→ **EXTRACTED TEXT**:
-- begin --

Re: Implicit reboxing of unboxed tuple in let-patterns

2020-09-07 Thread Spiwack, Arnaud
On Fri, Sep 4, 2020 at 5:47 PM Iavor Diatchki 
wrote:

Yes
>
Interesting. Thanks.

Personally, I don’t really know how to resolve the tension between the
outer pattern saying: I *really* want to be lazy; and uniformity with the
unlifted-variable-binding case.

The point about b

b = let ~(MkX z) = undefined in ()

Is that it *cannot* do anything else than force the pattern. Because b is
an unlifted variable, it doesn’t contain a thunk. In other words, we can
read it as the pattern being lazy, but it being immediately forced. Pretty
much as in:

let (x,y) = undefined in x `seq` ()

My intuition would be that

let (x, (# #)) = (1, undefined) in ()

-- end --

Stored data
-- begin --

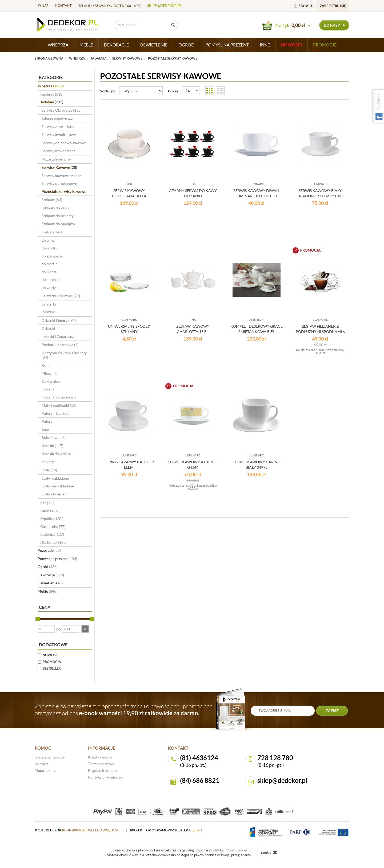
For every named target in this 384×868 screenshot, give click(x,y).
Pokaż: (174, 91)
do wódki (49, 248)
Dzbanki (48, 329)
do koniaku (50, 280)
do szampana (52, 256)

-- end --

→ **REQUESTS**:
• a. In the mailing-list message, why can b not do anything other than force the pattern?
• b. Quote the stretch of the mailing-list message from "2020-09-07 Thread Spiwack, Arnaud" through "unlifted-variable-binding case.".

→ **OUTPUTS**:
• a. Because b is an unlifted variable, it doesn't contain a thunk.

• b.
2020-09-07 Thread Spiwack, Arnaud
On Fri, Sep 4, 2020 at 5:47 PM Iavor Diatchki 
wrote:

Yes
>
Interesting. Thanks.

Personally, I don’t really know how to resolve the tension between the
outer pattern saying: I *really* want to be lazy; and uniformity with the
unlifted-variable-binding case.